_SUPPLIED TEXT:_
● ● ● ●

Mr. Grinberg concluded, “Our fiscal 2017 guidance reflects our expectation that the retail environment will remain challenging. Additionally, as we continue to expand our brands globally, our strategic growth plans for fiscal 2017 include continued investments in marketing, brand building programs and our connected watch initiatives. As a result, we are planning for sales of $585 million to $600 million and diluted earnings per share of $1.85 to $2.00.”
Fiscal 2017 Guidance
In fiscal 2017, the Company anticipates that net sales will be in a range of $585.0 million to $600.0 million and operating income will be approximately $65.0 million to $70.0 million. The Company anticipates net income in fiscal 2017 to be approximately $43.3 million to $46.7 million, or $1.85 to $2.00 per diluted share, reflecting a 32% anticipated effective tax. The Company's guidance also assumes no further significant fluctuations from prevailing foreign currency exchange rates.
The Company anticipates recording an approximate $2.0 million pre-tax charge for the immediate vesting of stock awards and certain other compensation related to Rick Coté’s retirement in fiscal 2017. The Company expects this charge, which is excluded from its guidance, to be recorded in the first quarter of fiscal 2017.

● ● ● ●

_THE DATA:_
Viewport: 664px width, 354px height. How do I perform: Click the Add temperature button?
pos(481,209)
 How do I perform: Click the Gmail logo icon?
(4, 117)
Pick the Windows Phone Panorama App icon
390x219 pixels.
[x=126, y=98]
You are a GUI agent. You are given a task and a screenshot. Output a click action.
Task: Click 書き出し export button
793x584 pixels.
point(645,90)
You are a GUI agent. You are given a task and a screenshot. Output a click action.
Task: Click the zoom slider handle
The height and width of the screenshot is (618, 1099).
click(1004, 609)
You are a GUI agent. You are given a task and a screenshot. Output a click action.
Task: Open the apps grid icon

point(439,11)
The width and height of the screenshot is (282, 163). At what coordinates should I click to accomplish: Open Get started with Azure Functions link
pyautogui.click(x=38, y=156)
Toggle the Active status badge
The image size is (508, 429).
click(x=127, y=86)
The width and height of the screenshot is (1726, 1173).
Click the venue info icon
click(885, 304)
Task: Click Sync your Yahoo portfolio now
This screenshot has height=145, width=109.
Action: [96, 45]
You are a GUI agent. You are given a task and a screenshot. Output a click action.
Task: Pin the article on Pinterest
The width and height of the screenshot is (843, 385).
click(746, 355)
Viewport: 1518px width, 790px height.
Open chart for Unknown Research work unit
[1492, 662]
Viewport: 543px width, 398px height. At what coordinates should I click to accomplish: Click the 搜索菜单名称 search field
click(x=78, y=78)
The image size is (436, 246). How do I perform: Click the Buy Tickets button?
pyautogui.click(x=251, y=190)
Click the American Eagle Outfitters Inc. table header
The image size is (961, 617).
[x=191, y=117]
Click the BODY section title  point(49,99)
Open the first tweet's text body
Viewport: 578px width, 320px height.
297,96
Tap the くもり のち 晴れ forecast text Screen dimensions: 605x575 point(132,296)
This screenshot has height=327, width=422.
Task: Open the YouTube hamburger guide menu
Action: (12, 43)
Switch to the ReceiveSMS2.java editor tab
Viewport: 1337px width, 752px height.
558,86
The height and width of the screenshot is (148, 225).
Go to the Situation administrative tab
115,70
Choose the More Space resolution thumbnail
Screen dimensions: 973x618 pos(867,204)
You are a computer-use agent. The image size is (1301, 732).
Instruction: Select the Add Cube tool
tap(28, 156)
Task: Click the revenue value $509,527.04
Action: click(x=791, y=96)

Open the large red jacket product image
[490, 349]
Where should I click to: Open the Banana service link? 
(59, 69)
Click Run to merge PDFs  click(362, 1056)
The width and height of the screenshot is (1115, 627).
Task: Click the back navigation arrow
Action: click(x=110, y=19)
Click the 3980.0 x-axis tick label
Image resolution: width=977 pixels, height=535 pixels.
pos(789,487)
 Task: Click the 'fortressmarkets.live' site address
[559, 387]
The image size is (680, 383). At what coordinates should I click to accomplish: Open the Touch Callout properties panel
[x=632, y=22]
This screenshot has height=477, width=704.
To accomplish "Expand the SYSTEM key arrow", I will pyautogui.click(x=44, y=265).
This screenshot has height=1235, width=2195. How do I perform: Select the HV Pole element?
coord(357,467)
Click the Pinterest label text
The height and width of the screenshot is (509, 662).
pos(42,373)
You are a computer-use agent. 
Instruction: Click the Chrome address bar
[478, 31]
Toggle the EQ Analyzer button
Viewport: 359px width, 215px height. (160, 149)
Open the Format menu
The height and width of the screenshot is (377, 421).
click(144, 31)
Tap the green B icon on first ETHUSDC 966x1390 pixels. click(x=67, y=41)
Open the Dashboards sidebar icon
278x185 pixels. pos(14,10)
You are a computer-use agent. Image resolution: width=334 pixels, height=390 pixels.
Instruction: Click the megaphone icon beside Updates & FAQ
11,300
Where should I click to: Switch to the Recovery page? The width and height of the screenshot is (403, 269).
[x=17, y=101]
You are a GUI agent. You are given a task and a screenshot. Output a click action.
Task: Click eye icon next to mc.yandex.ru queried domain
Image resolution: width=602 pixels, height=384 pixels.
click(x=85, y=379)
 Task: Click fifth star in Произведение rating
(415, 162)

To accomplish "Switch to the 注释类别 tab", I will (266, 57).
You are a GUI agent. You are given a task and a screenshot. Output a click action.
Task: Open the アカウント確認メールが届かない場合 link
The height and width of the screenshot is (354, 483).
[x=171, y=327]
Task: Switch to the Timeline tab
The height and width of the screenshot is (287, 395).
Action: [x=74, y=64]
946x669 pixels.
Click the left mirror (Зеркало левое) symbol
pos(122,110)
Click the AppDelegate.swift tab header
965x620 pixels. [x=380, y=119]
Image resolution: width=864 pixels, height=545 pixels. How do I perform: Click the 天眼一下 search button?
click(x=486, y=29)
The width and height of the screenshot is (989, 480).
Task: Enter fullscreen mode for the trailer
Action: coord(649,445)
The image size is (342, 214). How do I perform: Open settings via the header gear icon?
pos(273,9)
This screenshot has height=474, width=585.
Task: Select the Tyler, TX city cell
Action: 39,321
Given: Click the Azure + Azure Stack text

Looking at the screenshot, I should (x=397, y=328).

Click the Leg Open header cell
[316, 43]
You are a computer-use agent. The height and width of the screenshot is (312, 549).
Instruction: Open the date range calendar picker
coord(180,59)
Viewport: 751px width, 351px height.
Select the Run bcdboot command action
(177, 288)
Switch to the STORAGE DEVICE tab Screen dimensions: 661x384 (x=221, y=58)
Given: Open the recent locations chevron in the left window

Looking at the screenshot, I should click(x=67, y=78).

● ● ● ●

_REQUIRED TASKS:_
1. Copy the passage from the fiscal 2017 guidance text that begins at the words "The Company anticipates recording" and ends after "of fiscal 2017.".
2. In the listing, rewrite the lines starting at the line that has "Click the 3980.0 x-axis tick label" and ending after the line that has "[x=632, y=22]", with "site address" changed to "web address" and everything else the same. Give only those lines.
The earnings guidance text and the listing come from unrelated sources.

_EXPECTED OUTPUTS:_
1.
The Company anticipates recording an approximate $2.0 million pre-tax charge for the immediate vesting of stock awards and certain other compensation related to Rick Coté’s retirement in fiscal 2017. The Company expects this charge, which is excluded from its guidance, to be recorded in the first quarter of fiscal 2017.

2.
Click the 3980.0 x-axis tick label
Image resolution: width=977 pixels, height=535 pixels.
pos(789,487)
 Task: Click the 'fortressmarkets.live' web address
[559, 387]
The image size is (680, 383). At what coordinates should I click to accomplish: Open the Touch Callout properties panel
[x=632, y=22]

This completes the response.